Informatics, the study of the structure and behavior of interactions between natural and computational systems, is an umbrella term. Within it, there’s bioinformatics, which applies informatics to biology, and biomedical informatics, which looks at those interactions in the context of health care systems. Finally, there is clinical informatics, which further focuses on the settings where health care is delivered, and where Johnson squarely places himself.
“But you can just call it ‘informatics,’” says Johnson. “It will be easier.”
He mainly studies how computational systems can improve ambulatory care—sometimes known as outpatient care, or the kind of care hospitals give to patients without admitting them—in real time. If you’ve ever heard your doctor complain about the amount of time it takes them to input the information they get from you during your visit, or wondered why they need to capture this information during the visit in the first place, these are some of the questions Johnson is investigating.
“We’re taking care of patients but we’re getting frustrated by things that we thought these new computers should be able to fix,” says Johnson.” I think there’s a very compelling case for using engineering principles to reimagine electronic health records.”
He remembers attending meetings in the early ’90s with other medical professionals and trying to convince them that cellphones, still relatively rare and possessing only basic features, would eventually lead to impactful changes in health care.
Johnson proved to be far ahead of the curve. He saw the potential for powerful, data-gathering devices to wind up in the hands of consumers, and by extension patients, all over the world, several years before the term “smartphone” would be coined.
“I was one of the first people to show how we could use text messaging to help patients change behaviors,” says Johnson. “Most doctors were thinking that these were toy systems and that they were busy enough.”
Almost thirty years later, roughly 85% of the world’s population owns smartphones and texting is part of everyday life. Now, the ability to create and instantaneously share much richer seams of information—audio, video, and data from connected devices—is poised to make an even bigger impact on health care.
Johnson’s modes of ministry extend beyond the academic realm. His ventures also include movie and documentary production, and even “a lively, nontechnical conversation” podcast called “Informatics in the Round.”

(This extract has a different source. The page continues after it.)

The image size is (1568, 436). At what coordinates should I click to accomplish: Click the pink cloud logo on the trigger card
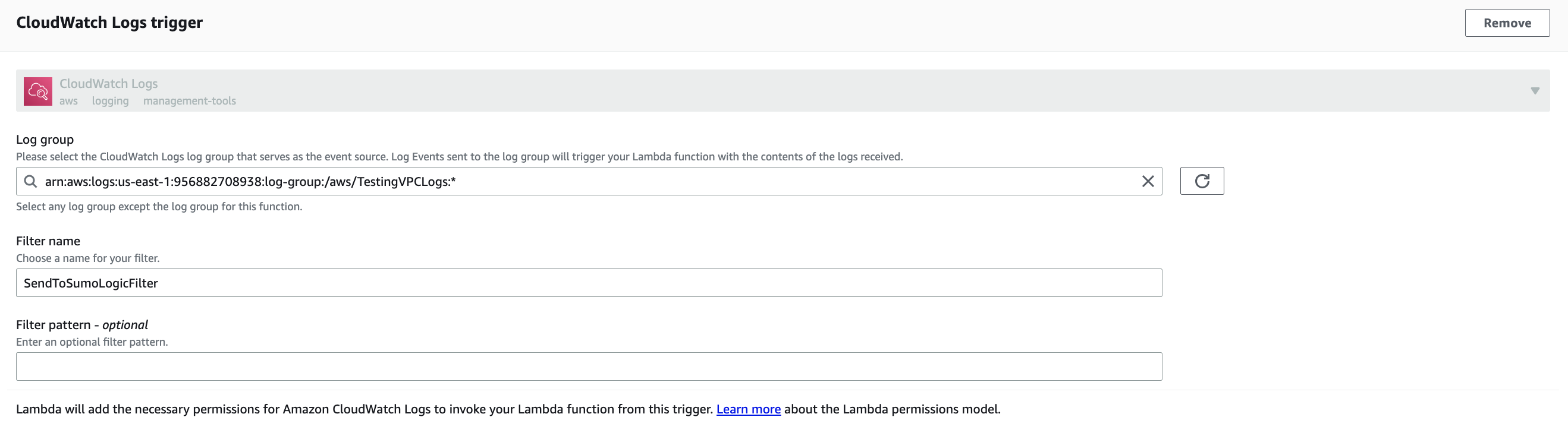37,91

“I wanted it to be a podcast that could help my mother understand what I do, so it has to be at a level of a conversation around the kitchen table,” says Johnson. “We include one songwriter, one expert guest, one comedian, and me. The goal is for the three of us to ask questions of the expert at a basic level. The conversation can go in any direction. We had a conversation about precision medicine that evolved into a conversation around international terrorism. It’s great fun getting into some of the concerns and opportunities inherent in the science of informatics.”